» **OBJETIVO**:
Transcribe sin cambios las líneas de abajo que empiezan en la que contiene "Image resolution: width=1267" y terminan en la que contiene "will click(x=83, y=846).", ambas incluidas.

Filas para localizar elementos
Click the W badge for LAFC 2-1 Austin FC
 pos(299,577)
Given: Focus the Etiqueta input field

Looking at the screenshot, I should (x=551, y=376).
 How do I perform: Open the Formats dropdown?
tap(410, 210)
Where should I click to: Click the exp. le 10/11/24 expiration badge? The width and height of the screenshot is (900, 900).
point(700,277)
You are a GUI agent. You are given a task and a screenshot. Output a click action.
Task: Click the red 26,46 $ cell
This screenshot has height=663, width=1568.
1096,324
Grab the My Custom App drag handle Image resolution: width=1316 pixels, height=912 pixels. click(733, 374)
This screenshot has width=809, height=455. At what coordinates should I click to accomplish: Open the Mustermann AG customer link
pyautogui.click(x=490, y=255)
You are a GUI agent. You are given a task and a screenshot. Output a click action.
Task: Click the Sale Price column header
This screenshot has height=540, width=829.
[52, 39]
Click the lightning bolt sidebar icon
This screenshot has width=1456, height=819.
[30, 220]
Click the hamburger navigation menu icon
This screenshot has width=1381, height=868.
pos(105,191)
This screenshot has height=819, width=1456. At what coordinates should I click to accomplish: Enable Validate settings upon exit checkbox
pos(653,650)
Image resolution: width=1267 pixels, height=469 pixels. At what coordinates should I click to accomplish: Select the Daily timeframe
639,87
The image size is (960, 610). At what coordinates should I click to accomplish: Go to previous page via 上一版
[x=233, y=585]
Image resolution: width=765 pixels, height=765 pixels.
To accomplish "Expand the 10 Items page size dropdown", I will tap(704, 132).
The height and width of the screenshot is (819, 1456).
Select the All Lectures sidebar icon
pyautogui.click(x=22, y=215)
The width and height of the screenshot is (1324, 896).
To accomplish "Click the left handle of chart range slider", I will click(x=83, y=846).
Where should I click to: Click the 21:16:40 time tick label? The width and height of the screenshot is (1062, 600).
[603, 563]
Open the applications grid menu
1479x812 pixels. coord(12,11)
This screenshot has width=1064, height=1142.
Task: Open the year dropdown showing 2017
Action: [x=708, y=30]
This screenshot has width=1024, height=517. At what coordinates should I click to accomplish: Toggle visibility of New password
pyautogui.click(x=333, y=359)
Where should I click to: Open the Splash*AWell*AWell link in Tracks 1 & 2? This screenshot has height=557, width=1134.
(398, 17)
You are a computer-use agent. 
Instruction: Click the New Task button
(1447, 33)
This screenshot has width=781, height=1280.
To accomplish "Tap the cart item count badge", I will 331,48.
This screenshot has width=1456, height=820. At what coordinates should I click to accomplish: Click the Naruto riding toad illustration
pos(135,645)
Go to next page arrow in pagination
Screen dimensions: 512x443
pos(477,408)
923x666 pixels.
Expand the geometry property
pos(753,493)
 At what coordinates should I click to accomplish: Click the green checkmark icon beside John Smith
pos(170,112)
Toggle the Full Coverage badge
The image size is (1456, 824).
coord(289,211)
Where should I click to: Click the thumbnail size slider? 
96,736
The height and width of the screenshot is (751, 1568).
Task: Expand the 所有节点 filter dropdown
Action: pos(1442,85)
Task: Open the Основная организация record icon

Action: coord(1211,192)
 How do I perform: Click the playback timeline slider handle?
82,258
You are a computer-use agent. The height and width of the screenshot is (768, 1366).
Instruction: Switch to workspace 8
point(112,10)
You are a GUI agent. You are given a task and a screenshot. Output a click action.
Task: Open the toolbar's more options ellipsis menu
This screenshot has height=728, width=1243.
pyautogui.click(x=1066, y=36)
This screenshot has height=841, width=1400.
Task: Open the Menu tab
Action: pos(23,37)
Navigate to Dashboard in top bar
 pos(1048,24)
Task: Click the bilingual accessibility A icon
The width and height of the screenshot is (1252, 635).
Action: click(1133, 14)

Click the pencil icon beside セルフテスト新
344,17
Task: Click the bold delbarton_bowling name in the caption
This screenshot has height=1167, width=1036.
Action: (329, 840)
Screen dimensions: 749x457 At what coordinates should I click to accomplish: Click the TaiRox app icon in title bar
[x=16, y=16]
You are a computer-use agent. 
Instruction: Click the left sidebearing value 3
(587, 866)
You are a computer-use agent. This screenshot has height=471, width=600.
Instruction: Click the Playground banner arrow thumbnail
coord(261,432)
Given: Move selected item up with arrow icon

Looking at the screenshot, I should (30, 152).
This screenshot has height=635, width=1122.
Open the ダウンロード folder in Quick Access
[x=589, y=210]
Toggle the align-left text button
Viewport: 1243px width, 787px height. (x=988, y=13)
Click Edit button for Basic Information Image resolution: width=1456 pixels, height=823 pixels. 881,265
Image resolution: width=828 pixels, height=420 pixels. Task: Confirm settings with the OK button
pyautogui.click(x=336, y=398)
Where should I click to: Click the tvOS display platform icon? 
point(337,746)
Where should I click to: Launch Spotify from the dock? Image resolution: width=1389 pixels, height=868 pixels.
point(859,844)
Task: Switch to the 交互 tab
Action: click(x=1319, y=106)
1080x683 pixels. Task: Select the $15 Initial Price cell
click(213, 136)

» **RESPUESTA DEL EJERCICIO**:
Image resolution: width=1267 pixels, height=469 pixels. At what coordinates should I click to accomplish: Select the Daily timeframe
639,87
The image size is (960, 610). At what coordinates should I click to accomplish: Go to previous page via 上一版
[x=233, y=585]
Image resolution: width=765 pixels, height=765 pixels.
To accomplish "Expand the 10 Items page size dropdown", I will tap(704, 132).
The height and width of the screenshot is (819, 1456).
Select the All Lectures sidebar icon
pyautogui.click(x=22, y=215)
The width and height of the screenshot is (1324, 896).
To accomplish "Click the left handle of chart range slider", I will click(x=83, y=846).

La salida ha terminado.